Wednesday, November 07, 2007

step over the velvet rope

So I spent the past week in Key West, Fla and i gotta say, that's one tourist town that you can really get stuck to. I don't know how i managed it, but somehow I saw through the sales pitch and in a lot of ways found it very real. I don't think most people do, though, and I think I figured out why.

Many tourists approach the Keys and really any island area with the idea that it was somehow built especially for entertaining them--that it is in fact completely artificial and safe, like a theme park. Of course, cruise lines would like you to believe it is, as you're more likely to buy passage on their cruise liners if you do, but the sad truth of it is if you approach these places with the mindset the brochures want you to, you'll only go see what is built there For the tourists. Which means, of course, that you miss out on everything that drew tourists to the area in the first place. You'll see plenty of clear chlorinated pools, planted palm trees, narrated train rides, and expensive food. Adults may even get to try some fruity drinks served in coconuts or see naked people relaxing at the clothing-optional bars. Everyone can enjoy the 5-alarm sunsets and watch the tv screens atop the cruise ships...but they're missing something. The people. The people i met who live and work there are really, behind the eat-shit-and-die smiles and the exhaustion with the tip-based economy, some of the most pleasant folks i've encountered in a long while.
See, when I visited the Garden of Eden bar, I didn't stay with my group. I didn't cower behind a protective shield of chaise lounges and peep at the nudists behind forked fingers. I didn't gasp or giggle every time a new unclad belly appeared at the bar. I didn't, in short, treat the situation like it was some sort of Naked Human Revue. I made some friends. I didn't strip down, as my mother was there, but I found the occasional bar patron's nudity inoffensive and clean. Indeed, it was one of the most relaxed two hours I had on the island, chatting with a regular, getting hit on by the barmaid, sipping on a beer and taking in the lifestyle. Of course, it was one of the least comfortable two hours my mother had on the island, as she stared helplessly from the safety of tourism while her twenty-three year old baby got to know a very interesting blue-eyed man who happened to be nude. I obeyed their rules against cell phone use and didn't even think to bring a camera. For all too brief a time, I felt local.
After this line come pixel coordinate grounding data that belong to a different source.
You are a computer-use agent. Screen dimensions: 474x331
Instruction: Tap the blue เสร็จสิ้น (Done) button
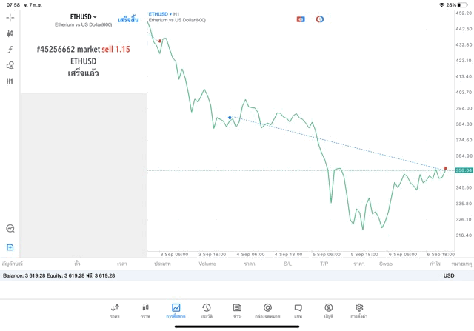(x=128, y=20)
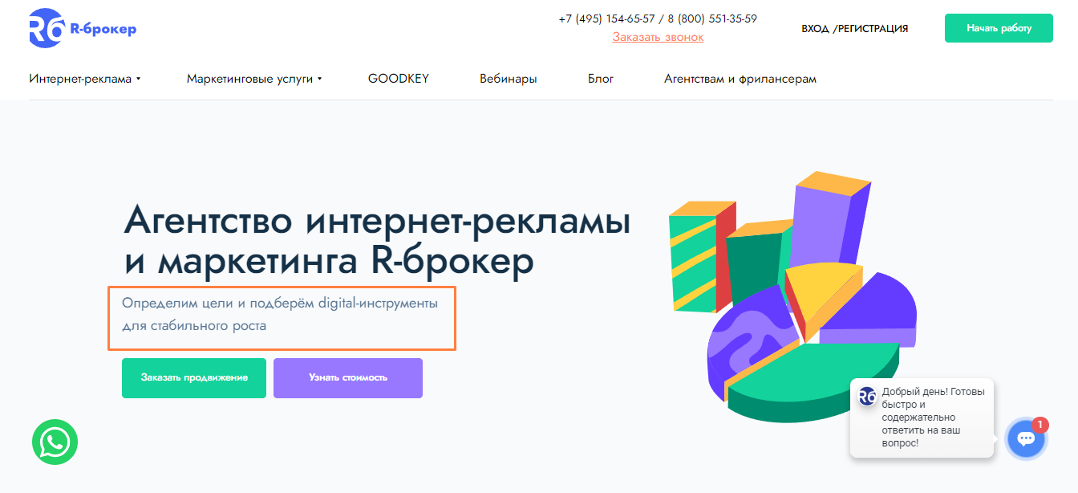This screenshot has height=493, width=1078.
Task: Open Агентствам и фрилансерам page
Action: 740,79
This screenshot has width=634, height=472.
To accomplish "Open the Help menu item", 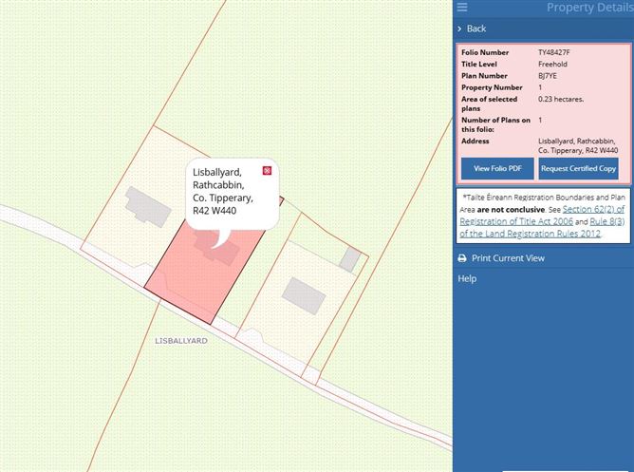I will [467, 278].
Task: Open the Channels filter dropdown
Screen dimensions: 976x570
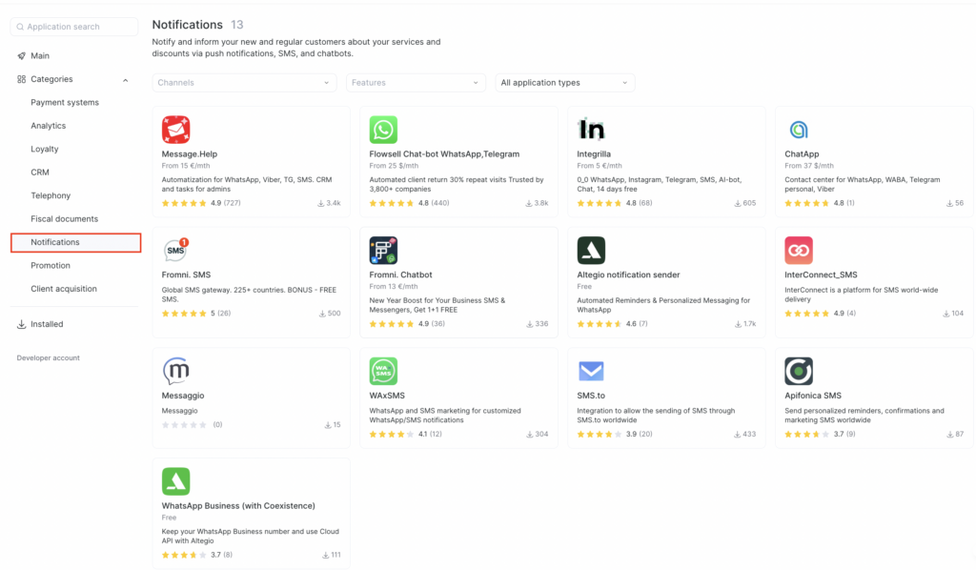Action: (244, 83)

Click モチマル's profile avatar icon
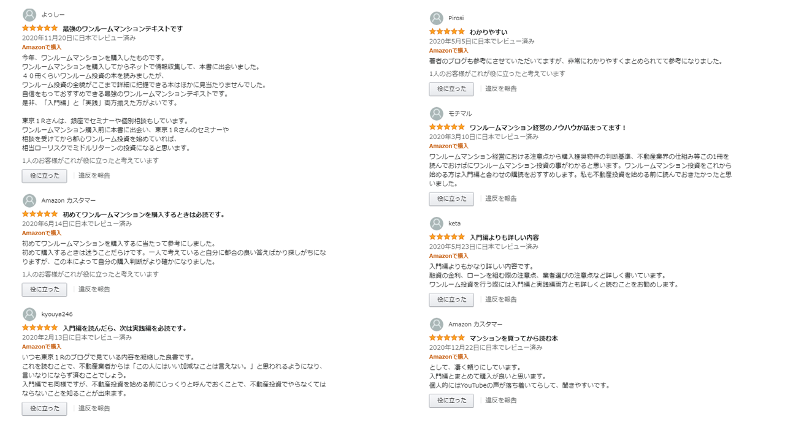click(x=437, y=114)
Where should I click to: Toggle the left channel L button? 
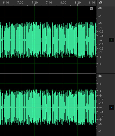pos(112,40)
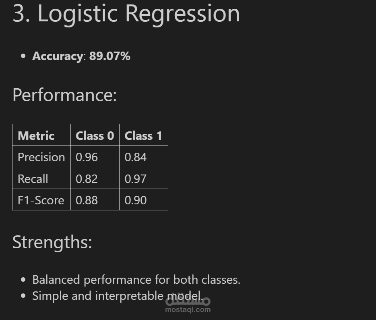Click the mostaql.com watermark logo

188,300
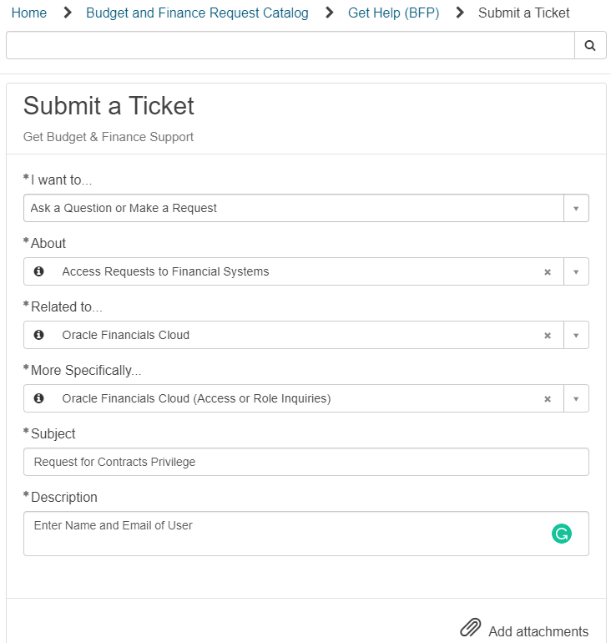611x643 pixels.
Task: Click the search magnifier icon
Action: coord(589,45)
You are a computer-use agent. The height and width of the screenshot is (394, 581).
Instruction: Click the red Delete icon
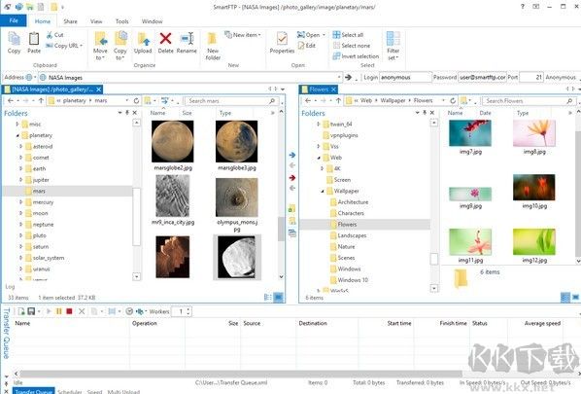tap(165, 43)

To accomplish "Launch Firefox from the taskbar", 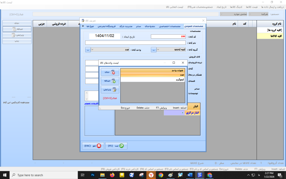I will tap(112, 175).
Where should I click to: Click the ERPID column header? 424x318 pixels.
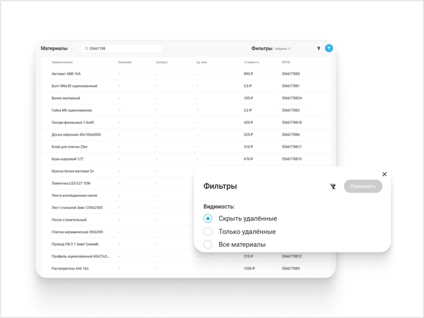pyautogui.click(x=286, y=62)
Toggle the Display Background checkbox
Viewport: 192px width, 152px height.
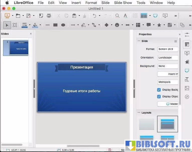coord(159,90)
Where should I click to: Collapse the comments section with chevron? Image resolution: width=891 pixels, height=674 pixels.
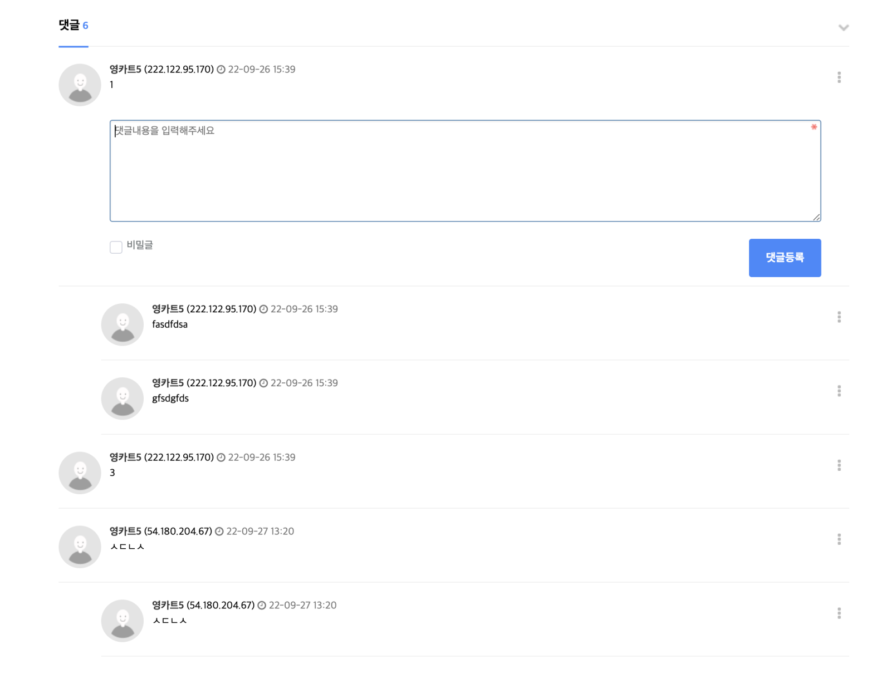click(x=843, y=27)
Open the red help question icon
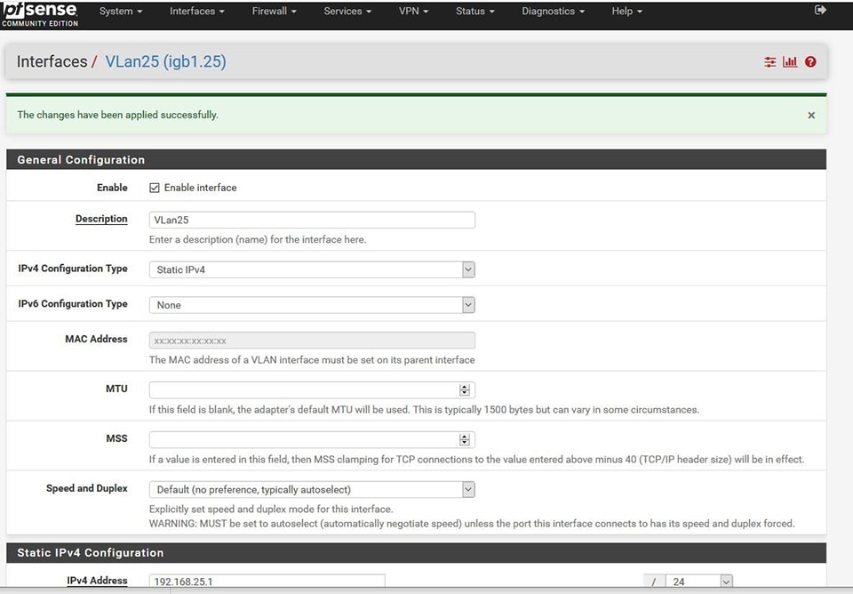 coord(810,62)
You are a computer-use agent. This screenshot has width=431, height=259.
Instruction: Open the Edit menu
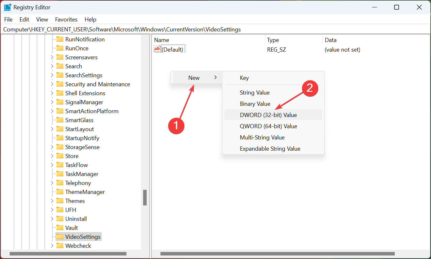(24, 20)
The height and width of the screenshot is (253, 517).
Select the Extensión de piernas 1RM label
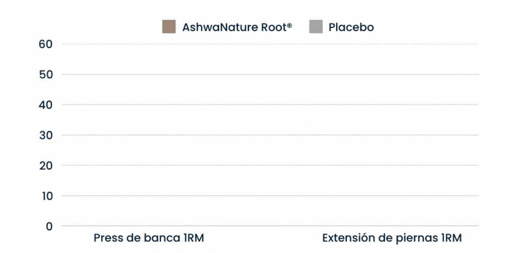coord(392,238)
The same went with the dinner cruises, the lunch restaurants, the cab drivers, and even the tourist attractions. If you spoke to these real people as though they were individuals, with opinions and emotions and education and even some self-esteem, their facial expressions and even voices would change. Young men with salt-bleached dreadlocks and sun-browned backs would visibly relax as you discussed the Berkeley lifestyle or recycling incentives in Mexico.
Tour guides would surprise themselves by allowing their smiles to reach their eyes when you made an inquiry that wasn't on the FAQ list. Then another patron would walk over and the guard would snap back up--sir and ma'am would be addressed and tended to efficiently, thoroughly, and courteously with practiced smiles and live-to-serve eyes.
Maybe its because I'm used to being a smiling serf, but my best times on the island were spent in communion with the real people who lived there. I don't mean to imply that every local suddenly melted and became my best friend, as most didn't, but the folks who made the trip worth it (read: i went along to a ParrotHead convention, which is a massive, multi-national club of 50-something aged drunks, addicts, and assholes who started partying in 1970 and haven't taken care of themselves since. I didn't know such a wide variety of skin disorders and bermuda shorts existed.) were the people who didn't treat me like a tourist. So thanks. I had a blast.

p.s. the man-eating flower above grows in Berkeley, too. Any idea what it is?